The next step is to make a version of the Visio layout that only has the perimeter outline and the text labeling. This is easily done by making a copy of the file and then erasing the parts that are not needed, such as most of the component outlines. But it is important to leave the drill points because we need them to locate the label correctly - I line up the center drill points in the center of their appropriate holes.
Then I print this on one 8 ½” by 11” clear label. I get these labels from Desktop Publishing Supplies (www.desktopsupplies.com). They sell them in packages of ten for about $8. The laser print version is Part # 60000-10. The Inkjet version is Part # 61000-10. The labels for the front, top, and back all fit on one 8 ½” by 11” label. Then I cut out around each perimeter outline with scissors. Cut on the inside edge of this line so that no line is left on the label unless, of course, you want to keep the outline - such as I did on the label that goes on the top of the unit. Then I position the label carefully on the panel by centering the drill points in their respective holes. I concentrate on the lower left hole and the upper right hole. When I think it’s centered pretty well, I stick it on and press out any bubbles.
This is the best equipment labeling technique I have found so far. It sounds much more complicated than it really is. Basically you print, cut, and stick it on. I haven’t been doing this long enough to have a reading on how these labels age.

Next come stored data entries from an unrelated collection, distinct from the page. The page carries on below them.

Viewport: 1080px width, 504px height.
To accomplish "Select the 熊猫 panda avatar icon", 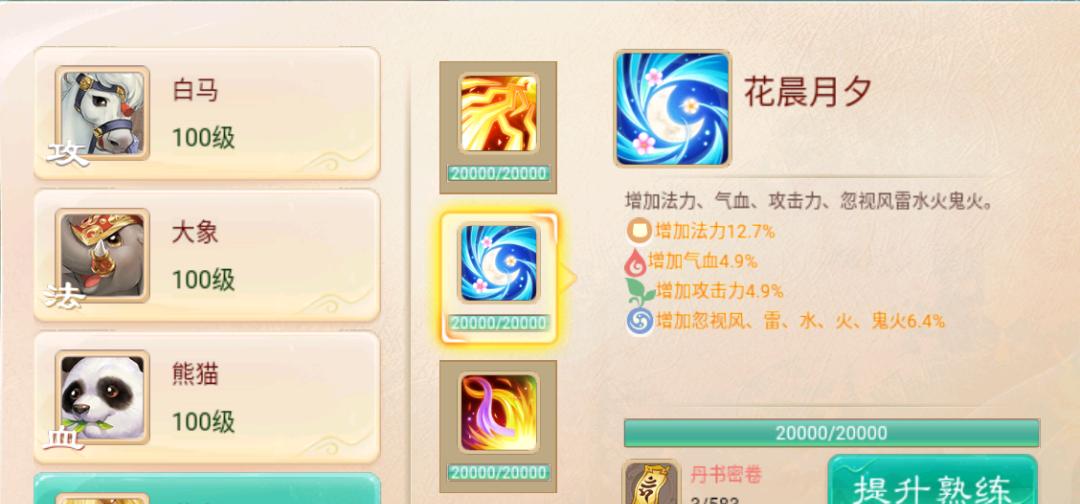I will click(x=102, y=397).
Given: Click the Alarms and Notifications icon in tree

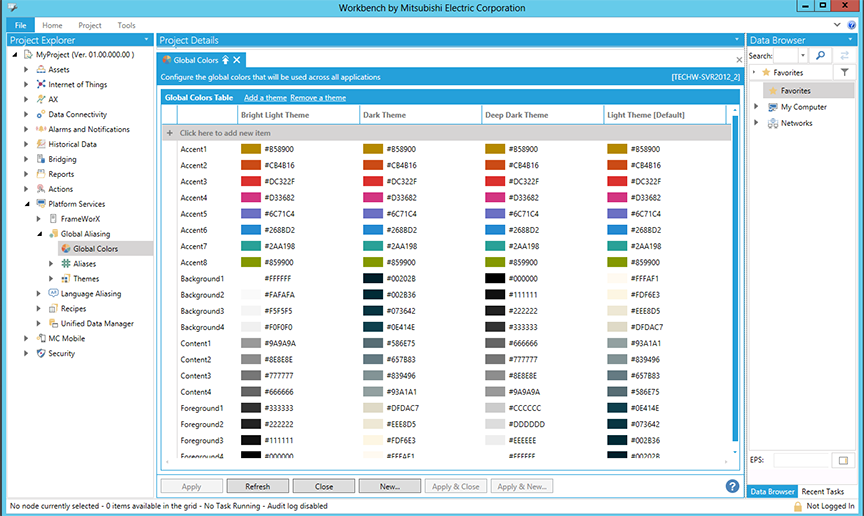Looking at the screenshot, I should pos(40,129).
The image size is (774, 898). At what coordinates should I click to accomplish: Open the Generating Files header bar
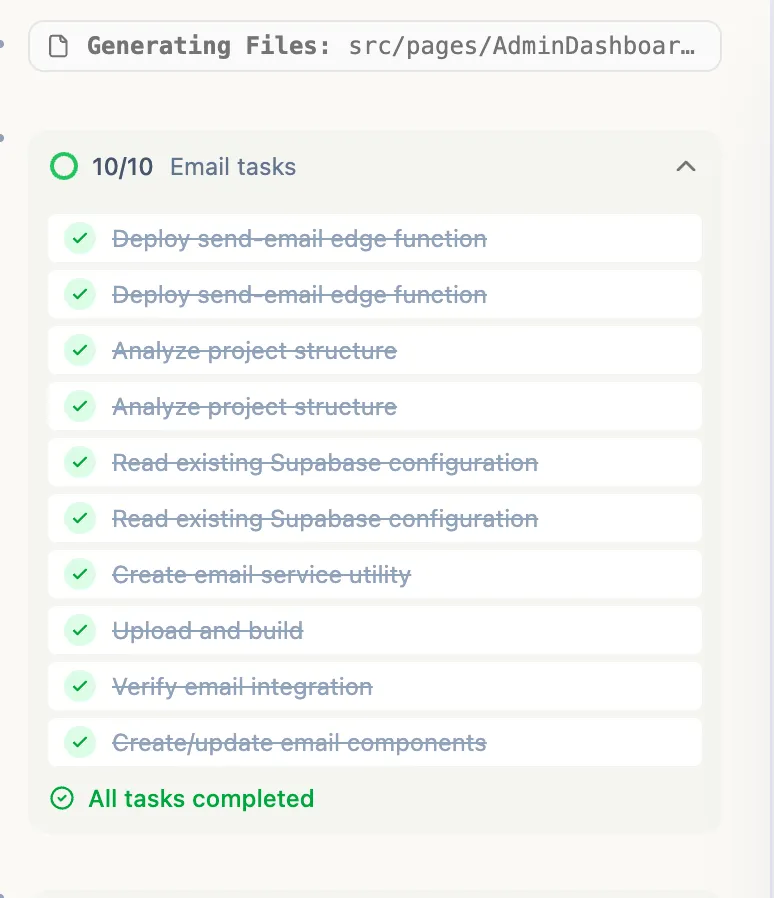(x=375, y=45)
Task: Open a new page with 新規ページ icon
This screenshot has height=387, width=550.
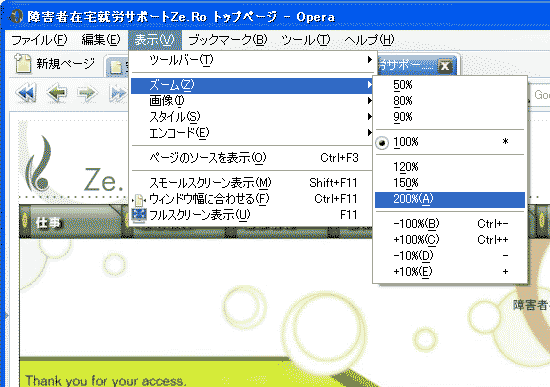Action: coord(54,64)
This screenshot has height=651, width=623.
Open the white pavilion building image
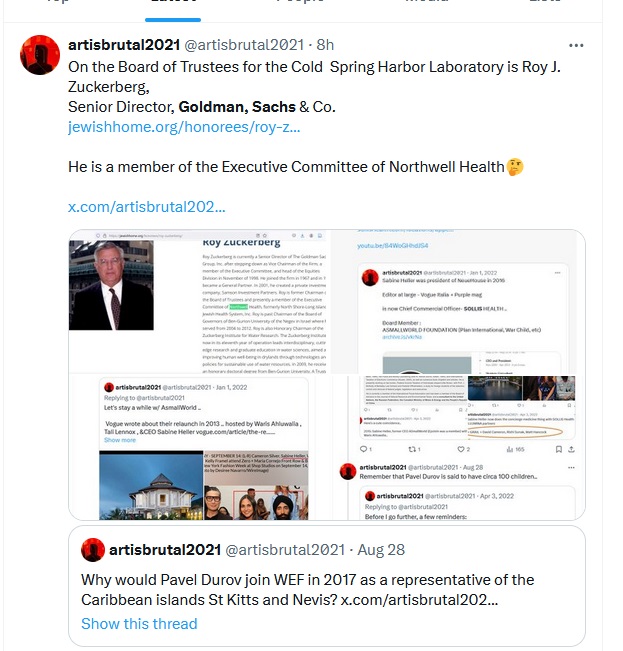[x=151, y=485]
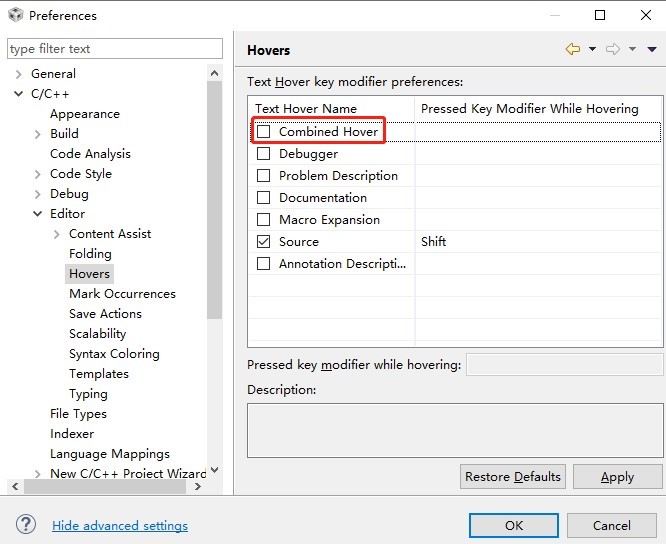Click the forward navigation arrow
The image size is (666, 544).
point(613,49)
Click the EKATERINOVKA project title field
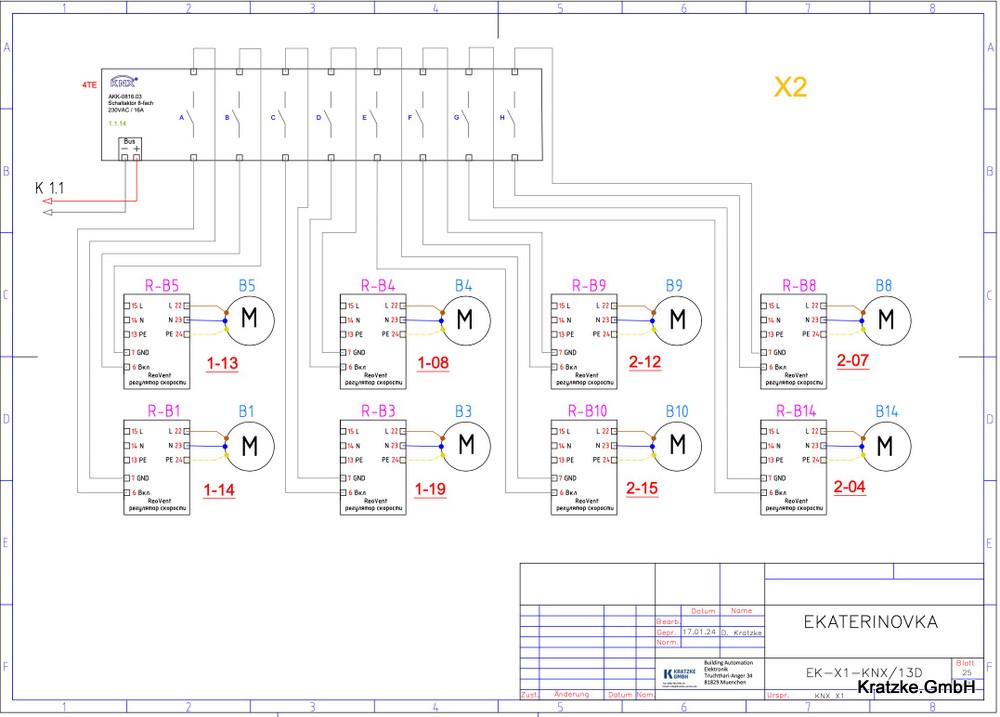 click(870, 622)
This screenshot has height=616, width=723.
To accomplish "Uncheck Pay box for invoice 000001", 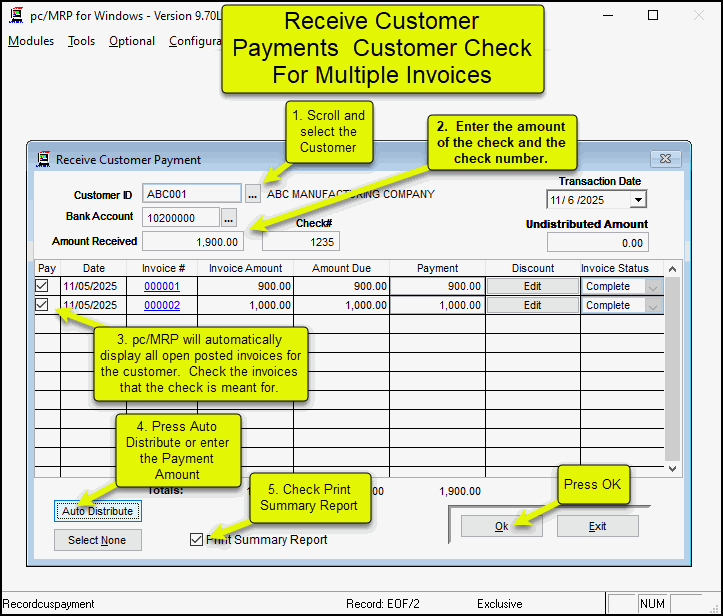I will 42,286.
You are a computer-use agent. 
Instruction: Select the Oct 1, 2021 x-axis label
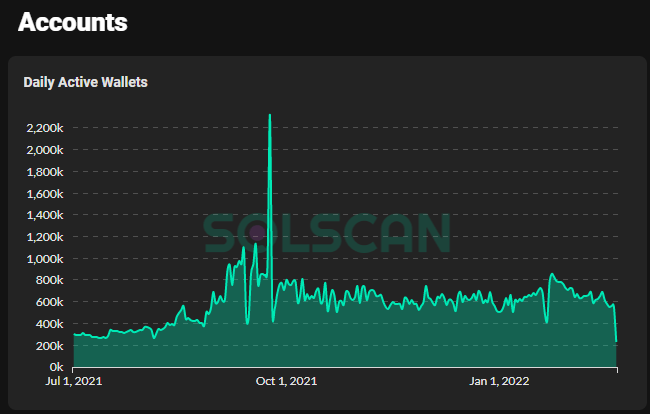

Here are some pictures of the unit before wiring it up. I just glued the LEDs in their holes using RTV and let it sit overnight.
Notice that there are few rough edges involving the labeling. I cut the label material on the front panel a bit big, so the edges try to wrap around the radiused edges of the enclosure. This is not good, the edge of the label tends to want to peel up. So I learned to cut the label a bit smaller and will do so next time. On the back panel, I did the same thing. I failed to cut away all of the perimeter outline, so one can see remnants of the black perimeter outline. Live and learn.
For wiring, I use the “ugly” method of construction. Here's a shot of the board just as I began. I have just glued some of the relays to the PCB. I used superglue, mostly because I am impatient and wanted to get on with it, not to wait overnight again for some glue to dry.
The main PC board is double-sided un-etched PC board material. I tin the whole board on both sides with Liquid Tin (from Mouser). This keeps the copper from corroding and makes it easy to solder to - both now and in the future.
I then cut some strips of this unetched but tinned PC board about ¼” wide. Then I cut this strip into roughly square “chips”, about ¼” by ¼”. These form the node connection points in the “ugly” construction scheme. I solder each one in place to the PC board using a 225 watt soldering gun. The top side of each one is NOT connected to the bottom side - watch out for solder bridges.
Here’s a picture of the unit all wired up. It’s not pretty, but I chose to keep lead length as short as possible rather than dress the wires nicely. Every wire that goes into or out of the unit has a ferrite bead on it as an RF choke. Not much to it, just some switching using relays and a little diode logic.
Conclusions: The unit works well and has made my operating much more pleasant. It has shown no propensity to pick up RFI (at least so far). I'm satisfied, even gratified, by the labeling. The only thing I plan to change is to reduce the current through the LEDs. I’m using superbright LEDs so they won’t fade in daylight. However, they are REALLY bright, distractingly so. I want to tone them down a bit. I also haven’t implemented the remote gain control in the mixer yet, so there is some chance I will wind up changing something in that portion of the circuit.
Other than that, it’s a keeper.